Я опять в Николе. На сей раз я командирован сюда на длительный срок Союзом писателей.
Возможно, что скоро уеду.
У меня вышла книжечка. Конечно, тут далеко не все, на что я способен. Ну пусть. Посылаю одну книжечку тебе. Найдешь нужным — отрецензируй, я не буду против.
А еще в десятом номере “Октября” вышла большая подборка моих стихов. Можешь посмотреть.
Вот вкратце такие мои дела.
Сейчас я возьмусь писать два очерка по заданию журнала “Сельская молодежь”. Вполне возможно, что ничего не напишу.
Вася, милый, как ты там живешь в своей скучной, но хорошей Тотьме? По-прежнему? Есть ли новости?
В Москве я побывал у Александра Яшина. Осталось очень хорошее, но печальное воспоминание: слишком уж часто он болеет.
Ну, жму руку. Напиши мне. Буду рад. С приветом Н. Рубцов”.

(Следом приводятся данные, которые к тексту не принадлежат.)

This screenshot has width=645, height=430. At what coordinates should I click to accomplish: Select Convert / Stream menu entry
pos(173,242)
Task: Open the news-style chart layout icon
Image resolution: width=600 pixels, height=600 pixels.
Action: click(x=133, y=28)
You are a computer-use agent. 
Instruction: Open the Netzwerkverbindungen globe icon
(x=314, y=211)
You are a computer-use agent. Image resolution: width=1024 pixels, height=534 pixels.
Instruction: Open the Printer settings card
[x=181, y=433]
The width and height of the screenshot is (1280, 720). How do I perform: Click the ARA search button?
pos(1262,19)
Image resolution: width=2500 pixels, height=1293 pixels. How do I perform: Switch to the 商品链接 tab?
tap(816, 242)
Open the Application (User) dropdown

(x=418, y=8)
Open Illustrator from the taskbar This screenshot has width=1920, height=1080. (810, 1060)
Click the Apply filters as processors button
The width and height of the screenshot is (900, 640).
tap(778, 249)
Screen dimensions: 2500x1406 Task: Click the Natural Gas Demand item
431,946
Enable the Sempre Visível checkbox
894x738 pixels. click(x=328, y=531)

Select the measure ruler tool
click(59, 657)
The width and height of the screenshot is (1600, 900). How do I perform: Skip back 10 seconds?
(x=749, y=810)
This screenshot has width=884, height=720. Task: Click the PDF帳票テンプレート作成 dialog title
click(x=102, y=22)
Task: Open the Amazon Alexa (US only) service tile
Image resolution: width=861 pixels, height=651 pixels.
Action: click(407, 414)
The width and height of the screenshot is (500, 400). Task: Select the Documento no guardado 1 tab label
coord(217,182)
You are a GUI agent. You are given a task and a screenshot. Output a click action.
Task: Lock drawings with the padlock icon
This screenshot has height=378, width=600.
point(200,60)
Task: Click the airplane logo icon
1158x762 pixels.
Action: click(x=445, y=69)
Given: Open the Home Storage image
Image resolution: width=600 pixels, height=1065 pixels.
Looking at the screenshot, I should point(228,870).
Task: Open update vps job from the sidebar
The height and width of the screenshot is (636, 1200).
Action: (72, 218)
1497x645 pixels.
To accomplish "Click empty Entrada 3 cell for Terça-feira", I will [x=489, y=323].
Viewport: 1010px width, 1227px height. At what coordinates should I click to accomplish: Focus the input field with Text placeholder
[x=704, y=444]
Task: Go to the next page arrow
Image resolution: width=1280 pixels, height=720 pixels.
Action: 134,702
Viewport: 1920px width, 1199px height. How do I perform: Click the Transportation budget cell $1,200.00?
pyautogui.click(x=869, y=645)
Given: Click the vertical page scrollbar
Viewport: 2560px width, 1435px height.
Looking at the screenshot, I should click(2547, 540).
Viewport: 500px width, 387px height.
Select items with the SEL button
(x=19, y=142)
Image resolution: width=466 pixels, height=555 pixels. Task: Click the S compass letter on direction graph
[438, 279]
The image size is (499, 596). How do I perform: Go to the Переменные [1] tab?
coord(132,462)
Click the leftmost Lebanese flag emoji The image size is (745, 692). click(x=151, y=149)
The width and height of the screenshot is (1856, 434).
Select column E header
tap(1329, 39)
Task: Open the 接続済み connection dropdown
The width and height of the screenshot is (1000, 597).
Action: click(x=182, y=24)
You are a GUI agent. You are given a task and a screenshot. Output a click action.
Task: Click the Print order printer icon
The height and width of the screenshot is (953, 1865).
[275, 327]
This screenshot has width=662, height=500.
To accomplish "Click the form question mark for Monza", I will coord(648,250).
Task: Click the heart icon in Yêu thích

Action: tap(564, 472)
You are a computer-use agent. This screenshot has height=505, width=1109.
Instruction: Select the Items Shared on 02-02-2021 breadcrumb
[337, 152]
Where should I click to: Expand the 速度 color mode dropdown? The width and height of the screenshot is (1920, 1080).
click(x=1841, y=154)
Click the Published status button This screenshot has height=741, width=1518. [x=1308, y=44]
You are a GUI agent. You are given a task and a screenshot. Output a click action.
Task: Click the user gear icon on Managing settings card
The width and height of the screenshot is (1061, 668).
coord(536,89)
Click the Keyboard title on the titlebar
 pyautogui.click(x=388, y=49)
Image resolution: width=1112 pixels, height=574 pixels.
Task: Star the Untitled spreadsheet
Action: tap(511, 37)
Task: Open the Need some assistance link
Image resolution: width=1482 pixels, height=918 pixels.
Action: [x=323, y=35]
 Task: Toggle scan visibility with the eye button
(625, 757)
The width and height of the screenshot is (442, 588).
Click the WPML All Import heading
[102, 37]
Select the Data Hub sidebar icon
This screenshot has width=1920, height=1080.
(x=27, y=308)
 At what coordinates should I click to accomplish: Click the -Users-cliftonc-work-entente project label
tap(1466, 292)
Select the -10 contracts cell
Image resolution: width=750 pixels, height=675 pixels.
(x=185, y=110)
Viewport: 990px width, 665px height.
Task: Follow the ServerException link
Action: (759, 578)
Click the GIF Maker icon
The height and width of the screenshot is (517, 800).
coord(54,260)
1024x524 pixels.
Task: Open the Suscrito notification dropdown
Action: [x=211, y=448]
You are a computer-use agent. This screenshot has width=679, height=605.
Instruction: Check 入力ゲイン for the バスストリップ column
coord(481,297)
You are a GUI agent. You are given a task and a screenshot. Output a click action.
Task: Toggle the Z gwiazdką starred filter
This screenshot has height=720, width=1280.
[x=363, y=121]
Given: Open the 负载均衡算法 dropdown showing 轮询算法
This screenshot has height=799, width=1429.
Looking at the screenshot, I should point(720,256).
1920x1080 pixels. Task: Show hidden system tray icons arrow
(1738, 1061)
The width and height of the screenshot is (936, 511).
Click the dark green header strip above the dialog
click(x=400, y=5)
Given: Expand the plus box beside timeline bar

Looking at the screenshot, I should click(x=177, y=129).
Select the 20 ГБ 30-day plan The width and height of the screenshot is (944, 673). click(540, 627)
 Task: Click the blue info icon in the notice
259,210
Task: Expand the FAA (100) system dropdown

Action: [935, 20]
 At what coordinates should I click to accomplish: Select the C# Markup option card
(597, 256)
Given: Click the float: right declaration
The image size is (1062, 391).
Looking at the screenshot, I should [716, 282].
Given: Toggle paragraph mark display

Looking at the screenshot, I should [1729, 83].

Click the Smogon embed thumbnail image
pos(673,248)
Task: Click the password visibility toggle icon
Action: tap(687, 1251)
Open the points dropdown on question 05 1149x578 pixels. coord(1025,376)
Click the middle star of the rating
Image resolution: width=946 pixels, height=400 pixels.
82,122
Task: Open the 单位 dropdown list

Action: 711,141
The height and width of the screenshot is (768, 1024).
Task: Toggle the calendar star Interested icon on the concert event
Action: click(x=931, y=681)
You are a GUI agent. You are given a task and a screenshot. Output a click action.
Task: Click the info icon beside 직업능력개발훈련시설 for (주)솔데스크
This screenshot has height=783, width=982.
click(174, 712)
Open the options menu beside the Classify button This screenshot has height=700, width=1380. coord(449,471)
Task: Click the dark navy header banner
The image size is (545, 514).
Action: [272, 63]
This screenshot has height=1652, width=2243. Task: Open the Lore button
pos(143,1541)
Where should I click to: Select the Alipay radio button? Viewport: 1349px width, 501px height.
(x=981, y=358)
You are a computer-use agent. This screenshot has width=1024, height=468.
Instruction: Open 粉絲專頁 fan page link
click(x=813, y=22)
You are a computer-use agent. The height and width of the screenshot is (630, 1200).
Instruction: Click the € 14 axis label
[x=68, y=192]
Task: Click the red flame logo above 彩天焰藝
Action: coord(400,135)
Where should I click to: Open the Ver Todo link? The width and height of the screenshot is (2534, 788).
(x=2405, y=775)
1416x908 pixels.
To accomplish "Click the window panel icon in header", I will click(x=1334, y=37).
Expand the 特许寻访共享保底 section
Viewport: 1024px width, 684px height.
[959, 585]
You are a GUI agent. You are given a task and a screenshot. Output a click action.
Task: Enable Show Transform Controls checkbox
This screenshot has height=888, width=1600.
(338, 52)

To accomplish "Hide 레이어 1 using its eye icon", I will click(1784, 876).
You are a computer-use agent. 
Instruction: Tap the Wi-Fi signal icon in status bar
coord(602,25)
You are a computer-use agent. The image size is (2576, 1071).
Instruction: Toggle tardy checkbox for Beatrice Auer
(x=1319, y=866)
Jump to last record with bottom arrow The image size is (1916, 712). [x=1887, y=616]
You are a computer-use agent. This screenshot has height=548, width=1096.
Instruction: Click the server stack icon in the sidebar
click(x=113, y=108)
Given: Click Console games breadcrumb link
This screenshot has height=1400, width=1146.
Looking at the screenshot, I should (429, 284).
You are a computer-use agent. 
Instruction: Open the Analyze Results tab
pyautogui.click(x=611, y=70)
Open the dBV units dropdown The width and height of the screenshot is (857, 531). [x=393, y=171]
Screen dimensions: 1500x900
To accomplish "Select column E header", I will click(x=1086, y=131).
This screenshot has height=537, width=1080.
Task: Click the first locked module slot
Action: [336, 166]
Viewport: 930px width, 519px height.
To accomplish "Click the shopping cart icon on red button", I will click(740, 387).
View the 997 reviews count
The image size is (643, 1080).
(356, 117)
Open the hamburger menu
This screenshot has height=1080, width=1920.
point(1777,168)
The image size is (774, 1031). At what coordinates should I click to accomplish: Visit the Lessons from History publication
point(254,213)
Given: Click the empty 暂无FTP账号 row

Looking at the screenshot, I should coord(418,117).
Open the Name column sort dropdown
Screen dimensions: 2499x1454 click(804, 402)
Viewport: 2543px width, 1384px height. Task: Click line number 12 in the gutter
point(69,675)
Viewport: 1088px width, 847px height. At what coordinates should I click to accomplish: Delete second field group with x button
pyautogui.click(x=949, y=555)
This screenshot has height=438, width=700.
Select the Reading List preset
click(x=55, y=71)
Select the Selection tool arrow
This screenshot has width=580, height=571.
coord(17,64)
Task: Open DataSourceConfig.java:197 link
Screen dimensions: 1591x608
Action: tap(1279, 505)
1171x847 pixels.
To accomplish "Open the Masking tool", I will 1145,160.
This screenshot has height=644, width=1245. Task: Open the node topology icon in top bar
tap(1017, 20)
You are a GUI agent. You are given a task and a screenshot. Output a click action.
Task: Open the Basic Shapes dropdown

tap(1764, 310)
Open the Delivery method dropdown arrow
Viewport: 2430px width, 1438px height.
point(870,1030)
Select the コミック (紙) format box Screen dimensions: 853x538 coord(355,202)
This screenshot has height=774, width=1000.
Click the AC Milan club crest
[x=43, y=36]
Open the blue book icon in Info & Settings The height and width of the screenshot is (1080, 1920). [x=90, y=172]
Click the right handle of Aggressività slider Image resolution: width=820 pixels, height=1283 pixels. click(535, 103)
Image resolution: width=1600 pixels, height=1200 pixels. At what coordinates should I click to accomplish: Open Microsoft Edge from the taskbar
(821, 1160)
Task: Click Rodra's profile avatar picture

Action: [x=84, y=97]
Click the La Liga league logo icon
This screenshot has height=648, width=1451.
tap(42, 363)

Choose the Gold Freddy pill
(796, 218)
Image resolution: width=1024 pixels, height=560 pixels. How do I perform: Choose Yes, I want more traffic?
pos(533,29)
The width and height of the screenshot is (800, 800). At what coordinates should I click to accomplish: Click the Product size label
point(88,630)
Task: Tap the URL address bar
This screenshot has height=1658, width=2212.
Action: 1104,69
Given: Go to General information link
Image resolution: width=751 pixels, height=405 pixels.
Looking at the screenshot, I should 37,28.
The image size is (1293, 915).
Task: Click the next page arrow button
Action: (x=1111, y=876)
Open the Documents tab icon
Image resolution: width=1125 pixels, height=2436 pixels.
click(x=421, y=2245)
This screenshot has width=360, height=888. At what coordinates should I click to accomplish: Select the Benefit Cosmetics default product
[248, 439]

Получив письмо, я сразу же прочел книжечку и немедленно ответил Рубцову. Считая себя обязанным честно высказать свои замечания, написал, что в некоторых стихах не мешало бы поубавить восклицательных знаков. Высказал мысль, что слово “трезвонь” в стихотворении “Старый конь” употреблено неудачно. Один колокольчик под дугой трезвонить не может, для трезвона нужно, как правило, три колокольчика, тогда и получится “три звона”. Этим замечанием вызваны строки ответного письма Рубцова. Николай Михайлович писал (письмо датировано 24 октября 1965 года):
“Я рад, что книжечка моя тебе в общем-то понравилась. С твоими дружескими (очень уж скромными) замечаниями я согласен. Да, есть у меня пристрастие к восклицательным знакам. Ставить их где надо и не надо. Ну, а насчет того, что колокол под дугой звенеть не может, даже “легонечко”, когда лошадь идет шагом, — это, Вася, плод твоей великолепной фантазии. Сейчас вот бабки говорят: “Колокольчик на любой животине всегда звенит”. Да и как ему не звенеть, если дороженьки-то наши настолько ухабисты, Вася, что тут и дуга, и оглобли, и груз, не только колокольчик, — все запоет. Ну да Бог с ним...”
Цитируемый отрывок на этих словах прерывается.